The two halves of Mosul, Iraqi’s second-largest city and ISIS’ last stronghold in the country, are split by the Tigris River. The means of getting across that river — bridges and boats — have been targets in the ongoing air and ground campaign in the city.
In a December 31 airstrike, a clip of which can be seen below, a US-led airstrike destroys a barge belonging to ISIS near Mosul.
The December 31 strike was one of nine airstrikes in Iraq that day, three of which were near Mosul. Coalition aircraft also targeted ISIS tactical units, weapons systems, vehicles, car bombs, and inoperable coalition equipment.
ISIS has relied on watercraft for both transportation and for use as weapons on the Tigris River, which runs through the group’s territory in northern Iraq. Prior to the start of the Mosul campaign, which began on October 17, coalition air forces targeted ISIS’ watercraft on numerous occasions. In September alone, airstrikes destroyed 65 ISIS boats.
The Tigris River has also factored into the fight inside Mosul. Of the five bridges that once connected the eastern and western halves of the city, none remain intact. An airstrike in late December reportedly destroyed the last one standing.
US military officials have also recently admitted that US advisers are on the ground in Mosul assisting Iraqi forces, though “they remain behind the forward line of [Iraqi] troops.”
Nearly 900,000 civilians remain in the city, many of them hunkered down in the western half of the city, which ISIS fighters still control.
The dense maze of narrow streets and ancient buildings that comprise much of western Mosul are sure to complicate the effort to liberate the city, adding to the number of civilians who’ve fallen victim to the fighting.

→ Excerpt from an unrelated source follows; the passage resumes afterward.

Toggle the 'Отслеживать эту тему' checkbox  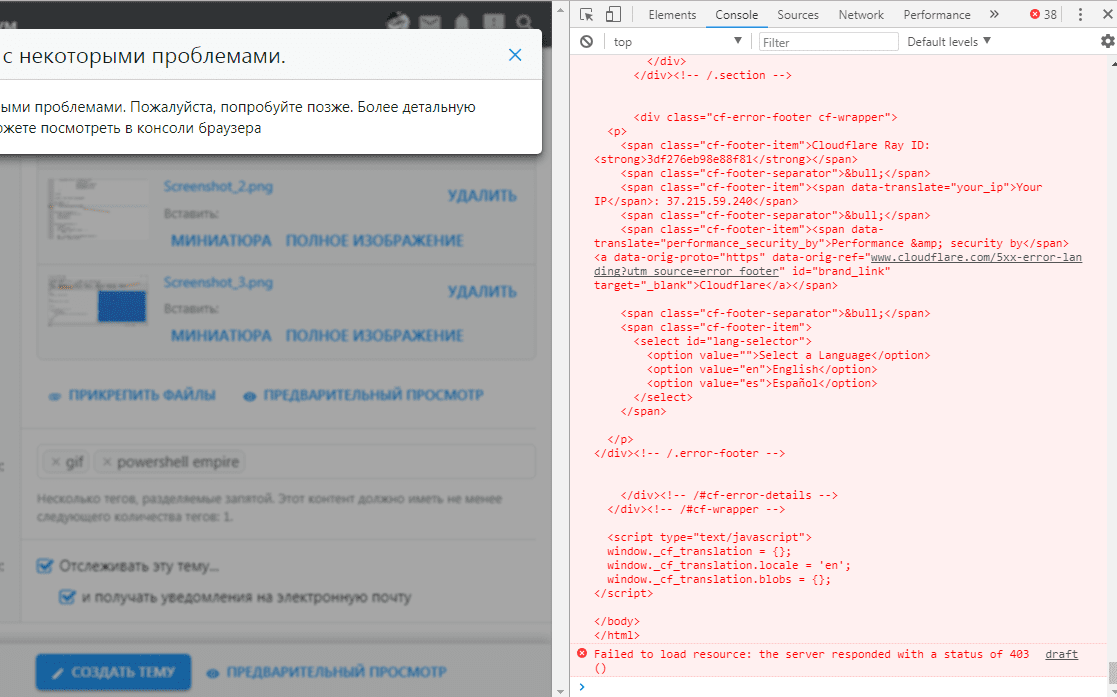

Away from the front lines, some Sunni Iraqis are not able to avoid suspicion and harassment from Iraqi forces, many of whom are Shia. And no matter their sectarian affiliation, Iraqis in liberated parts of the city are still exposed to haphazard fire from ISIS artillery and other weapons.
Despite those risks, many civilians in the eastern half of the city still crowd their doorways to greet government forces, cheering ISIS’ long-awaited ejection.
“With them, there was no justice and no cigarettes,” said Yusef, a father of six with a salt-and-pepper beard who, in early January, peered from behind his gate and praised the Iraqi forces he said liberated him from two-and-a-half years of jihadist rule.